WORK REQUEST 1 - Set down, word for word, everything in the farming post from "One frog created" down to "on social media.".
WORK REQUEST 2 - In the farming post, what got picked up in a load and led the lettuce farmer to plow down several acres?

DOCUMENT SEGMENT -
Segment Open

It's Monday and I'm in a car with Rachelle and Justin Armstrong heading from Melbourne toward Wodonga and headquarters of Nutrisoil. Early this morning we flew from Perth, which is known as the largest city in the world that's nowhere.
Yesterday in Perth I did a mastermind session with 12 farm outfits who each had half an hour to give a 10-minute presentation and then get my input. It was a grueling day but quite enjoyable to see the wide array of farmers and listen to their successes, concerns and struggles. In general, it was a SWOT analysis: Strengths,
Weaknesses, Opportunities, and Threats.
A couple of them were large commercial farmers, like 200 acres of potatoes and 100 acres of lettuce. Last year, the lettuce farmer had to plow down several acres--that's many tractor trailer loads for those who don't know that an acre is as large as a football field--because a frog got picked up in the load.
One frog created one phone call from the buyer: "we will not take any more lettuce from you this season." Hundreds of thousands of dollars in losses to the farmer. The farmer pointed out that the reason for this Draconian response is that the brand can't afford to have a frog in a bag of lettuce at the supermarket and have a customer sue or worse, post pictures of it on social media.

Segment Closed

SOURCE MATERIAL -
Segment Open

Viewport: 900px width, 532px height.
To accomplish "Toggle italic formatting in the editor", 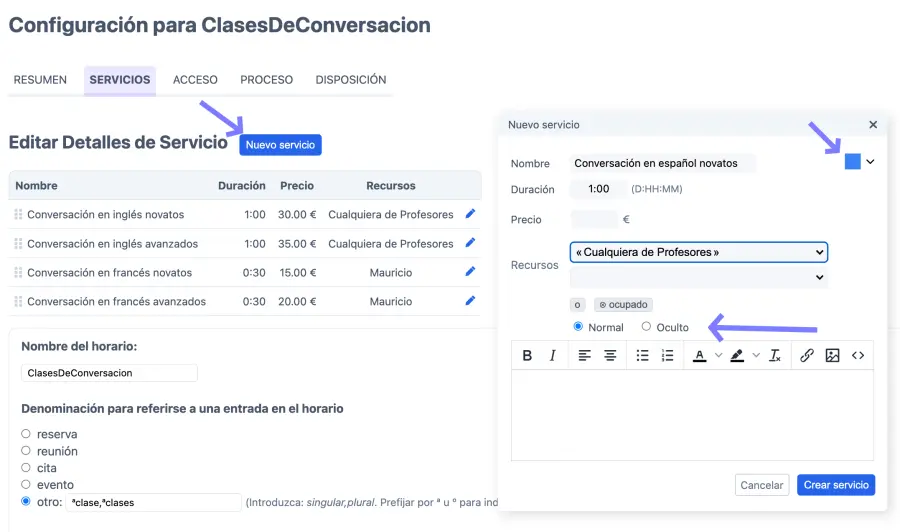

Segment Closed

WRITTEN SOLUTION 1 -
One frog created one phone call from the buyer: "we will not take any more lettuce from you this season." Hundreds of thousands of dollars in losses to the farmer. The farmer pointed out that the reason for this Draconian response is that the brand can't afford to have a frog in a bag of lettuce at the supermarket and have a customer sue or worse, post pictures of it on social media.

WRITTEN SOLUTION 2 - A frog.